Les ouvriers étaient réunis en Assemblée générale ce jeudi. Ils ont manifesté symboliquement.

Les maçons ont défilé le 11 novembre dernier en compagnie des fonctionnaires.

Les maçons ont défilé le 11 novembre dernier en compagnie des fonctionnaires.

Après l'accord au niveau national, les maçons genevois ont cimenté des discussions avec le patronat sur tous les points spécifiques qu'ils revendiquaient. Réunis jeudi en Assemblée générale, ils ont transformé leur menace de grève en manifestation symbolique.

«On salue l'ouverture du patronat», a souligné à le responsable syndical du SIT, Thierry Horner.

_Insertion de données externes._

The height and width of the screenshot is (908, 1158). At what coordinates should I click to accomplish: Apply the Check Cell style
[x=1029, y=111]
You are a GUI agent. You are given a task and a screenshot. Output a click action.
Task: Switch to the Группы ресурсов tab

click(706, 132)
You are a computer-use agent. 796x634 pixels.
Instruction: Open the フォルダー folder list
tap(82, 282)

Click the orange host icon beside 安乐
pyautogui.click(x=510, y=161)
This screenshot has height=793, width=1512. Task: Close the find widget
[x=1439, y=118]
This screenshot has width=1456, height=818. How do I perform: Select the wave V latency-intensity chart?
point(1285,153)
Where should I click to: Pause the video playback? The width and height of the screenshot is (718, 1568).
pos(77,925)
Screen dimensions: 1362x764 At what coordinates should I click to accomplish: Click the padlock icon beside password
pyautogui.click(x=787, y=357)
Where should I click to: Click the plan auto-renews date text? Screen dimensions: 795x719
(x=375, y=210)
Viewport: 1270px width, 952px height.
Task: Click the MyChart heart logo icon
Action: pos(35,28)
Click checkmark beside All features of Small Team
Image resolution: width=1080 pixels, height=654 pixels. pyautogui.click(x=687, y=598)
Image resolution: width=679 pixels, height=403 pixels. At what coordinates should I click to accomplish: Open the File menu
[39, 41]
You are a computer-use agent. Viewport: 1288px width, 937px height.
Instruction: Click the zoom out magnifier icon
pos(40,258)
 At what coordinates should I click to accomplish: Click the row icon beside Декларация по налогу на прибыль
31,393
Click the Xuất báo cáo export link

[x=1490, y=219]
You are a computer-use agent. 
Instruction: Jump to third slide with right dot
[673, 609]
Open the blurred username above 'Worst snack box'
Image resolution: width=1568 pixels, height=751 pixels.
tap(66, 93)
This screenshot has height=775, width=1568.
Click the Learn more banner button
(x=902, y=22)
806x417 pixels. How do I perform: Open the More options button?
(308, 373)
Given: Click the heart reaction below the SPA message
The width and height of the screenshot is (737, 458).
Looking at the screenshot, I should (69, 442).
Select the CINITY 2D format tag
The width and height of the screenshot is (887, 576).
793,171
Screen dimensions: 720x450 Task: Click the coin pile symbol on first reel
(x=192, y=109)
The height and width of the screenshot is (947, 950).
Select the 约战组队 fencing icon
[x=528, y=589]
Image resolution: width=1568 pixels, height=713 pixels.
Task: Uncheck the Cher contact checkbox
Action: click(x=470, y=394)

Il a reconnu que l'accord national avait contribué «assurément» à ce déblocage, mais aussi la mobilisation il y a quelques semaines de quelque 3000 maçons.

La déclaration de principe conclue mercredi au terme de discussions avec la section genevoise de la Société suisse des entrepreneurs (SSE) prévoit une négociation pour trouver des solutions sur toutes les questions d'ici fin 2016.

Elle a été acceptée à l'unanimité par un millier de maçons réunis en Assemblée générale ou sur une cinquantaine de chantiers. Les participants ont ensuite remis symboliquement la déclaration au siège du SSE, avant de gagner le second centre patronal, le Groupement genevois d'entreprise du bâtiment et du génie civil (GGE).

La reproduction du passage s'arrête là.